La coordinatrice interministérielle à l’égalité entre les femmes et les hommes dans les Outre-mer, Aude Luquet, estime que les politiques publiques doivent davantage tenir compte des réalités propres à chaque territoire. Dans un rapport remis au gouvernement, elle met en avant des inégalités persistantes et formule plusieurs recommandations pour renforcer l’efficacité des dispositifs existants.

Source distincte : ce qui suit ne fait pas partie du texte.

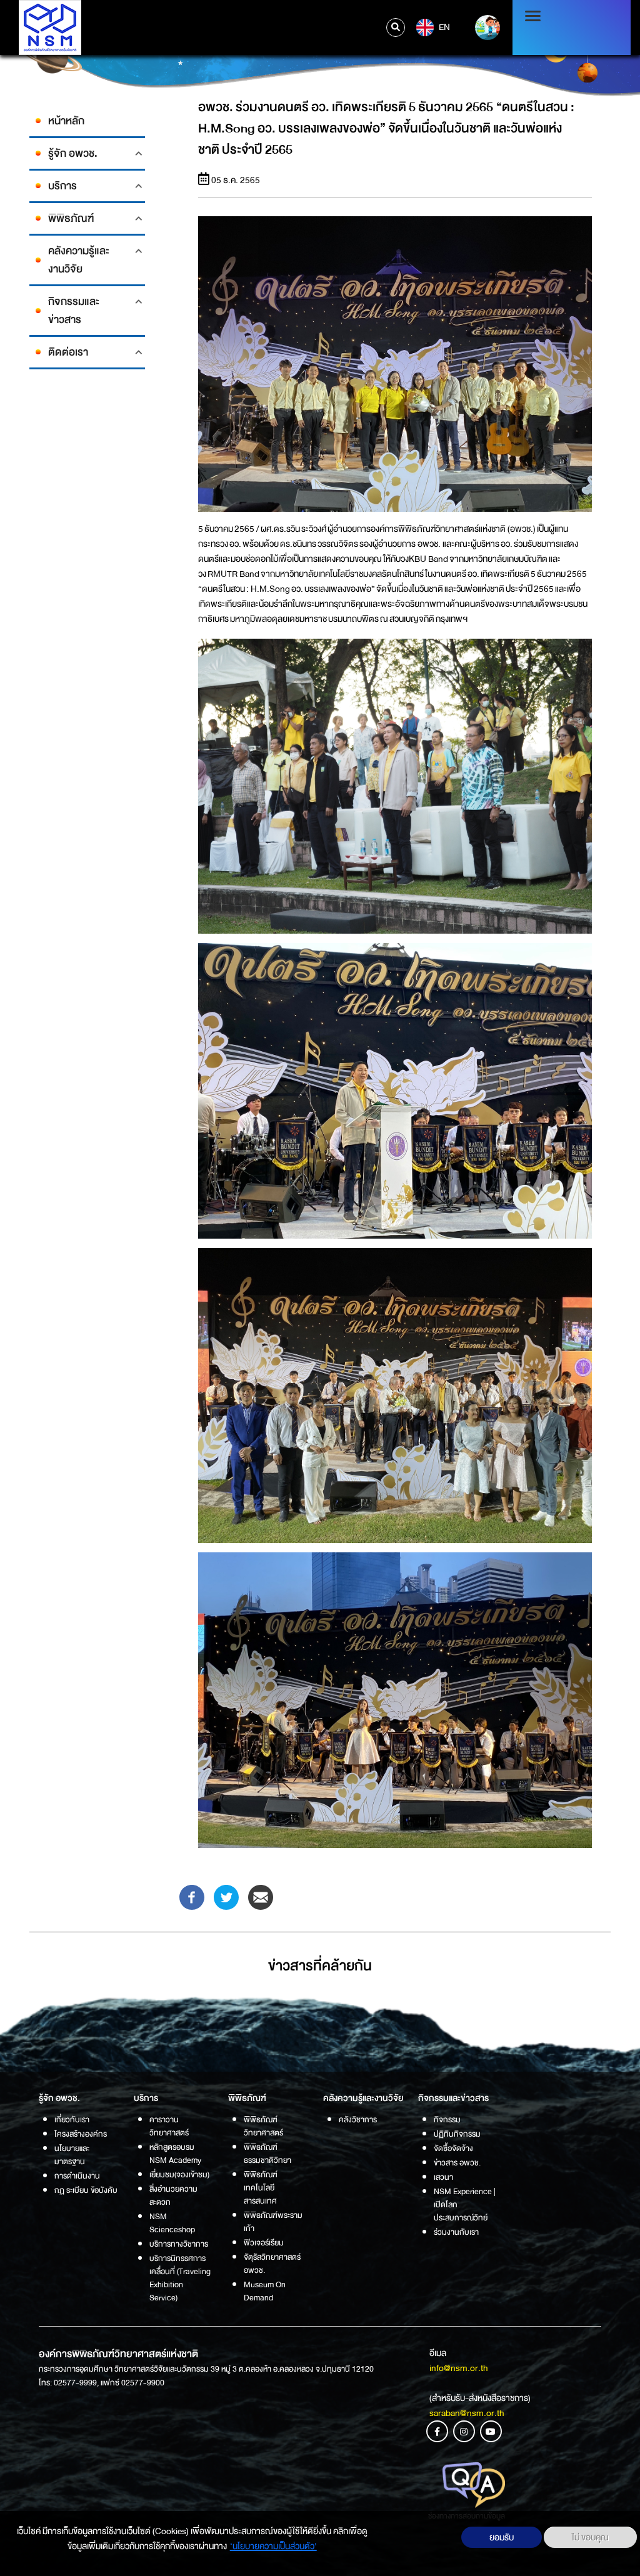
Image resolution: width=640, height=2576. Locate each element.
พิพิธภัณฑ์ (71, 218)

Le document dresse un constat préoccupant sur la situation des femmes dans les territoires ultramarins. Les Outre-mer concentrent 10 % des violences intrafamiliales et 11 % des féminicides recensés en France, alors qu’ils représentent une part bien plus faible de la population nationale. À La Réunion, 15 % des femmes déclarent avoir subi des violences conjugales, tandis que plus d’une sur quatre affirme avoir été victime de violences physiques ou sexuelles au cours de sa vie.
Sur le plan économique, les écarts demeurent également importants. Le chômage des femmes atteint en moyenne 20 % dans les Outre-mer, contre 7,2 % dans l’Hexagone, avec des disparités encore plus marquées à Mayotte. Le rapport souligne aussi le poids de la monoparentalité, qui concerne près d’une famille sur deux, ainsi que le manque de solutions d’accueil pour la petite enfance, des facteurs susceptibles de freiner l’accès à l’emploi et l’autonomie des femmes.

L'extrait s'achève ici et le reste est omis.